Saddam was a paragon of the aggrieved. His life, in his own eyes, was devoted to righting the wrongs of the Arabs. His ego easily commingled the national and the personal. Possessed of considerable intelligence, a peasant’s cunning, and a megalomaniac’s self-confidence, Saddam aped Stalin’s methods – organization plus terror – to control a state. This toxic mix sustained him through crisis and defeat.

Saddam also surpassed his peers in villainy. They were ruthless; he was more ruthless. They killed enemies; he killed enemies and friends. They killed thousands; he killed hundreds of thousands. They worked a regional balance of power; he worked to overthrow the balance. They sought alliance with outside states; he defied an alliance he himself had done so much to bring together.

Saddam overreached even by Middle East standards. On the dubious foundation of an Iraqi state, two-thirds of its people hating him, he believed he could dominate the Gulf, challenge the Americans, and destroy Israel thereby becoming leader of the Arabs. Serially defeated in pursuit of these causes, pillager of Iraq, illusion for the Palestinians, Saddam found his ultimate refuge – and reputation – in the grievance culture.

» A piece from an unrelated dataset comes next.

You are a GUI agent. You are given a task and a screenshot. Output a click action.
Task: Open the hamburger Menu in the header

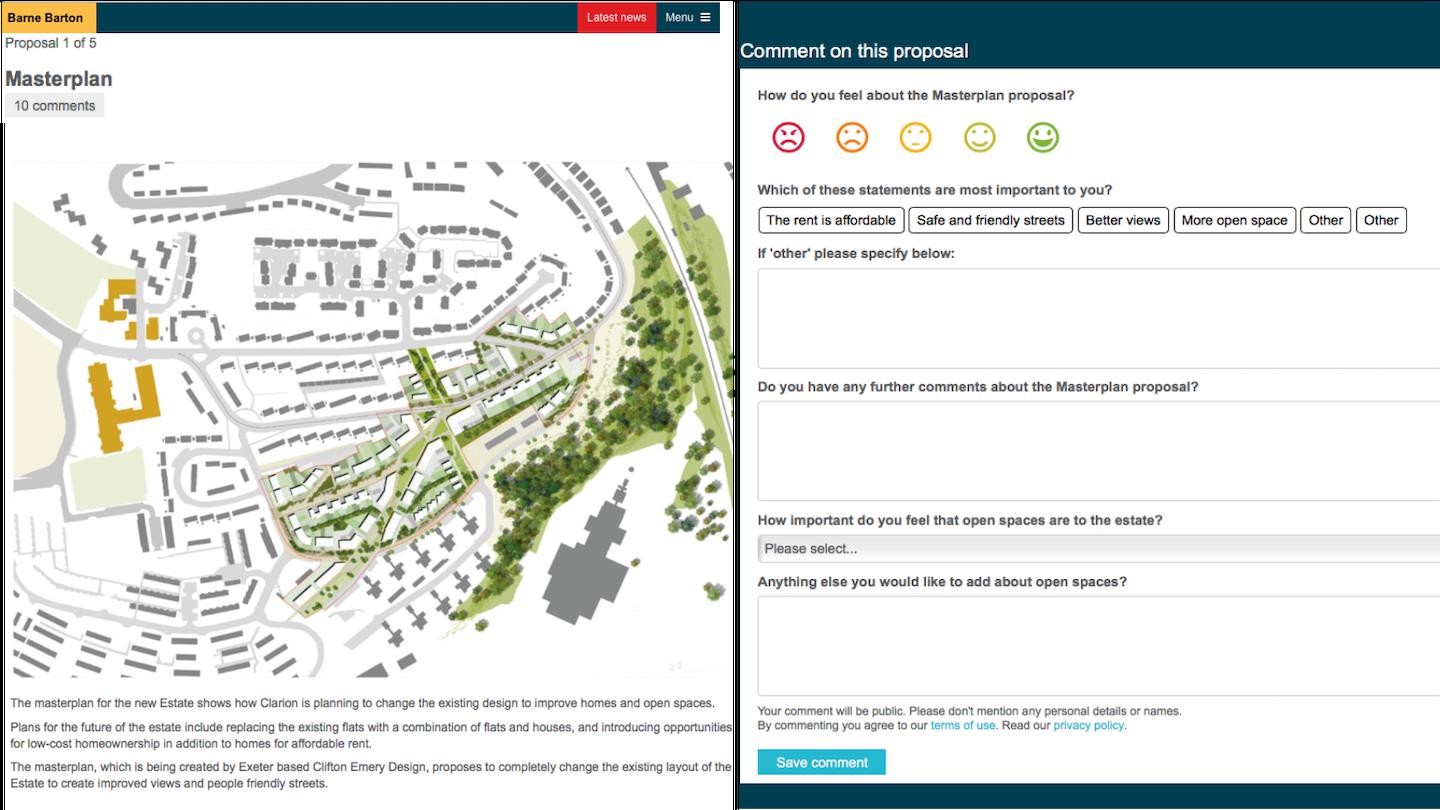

Saddam’s harm will long outlive him. Iraq, too important to be left alone, yet too convoluted to be understood by outsiders, will take decades to recover. His country is already the curse of Americans. His ambitions in the Gulf, in the region, and in the world, now passed to Iran, may prove his curse on the Persians. And in Tehran’s pursuit of such follies, Saddam may yet have the ironic last laugh.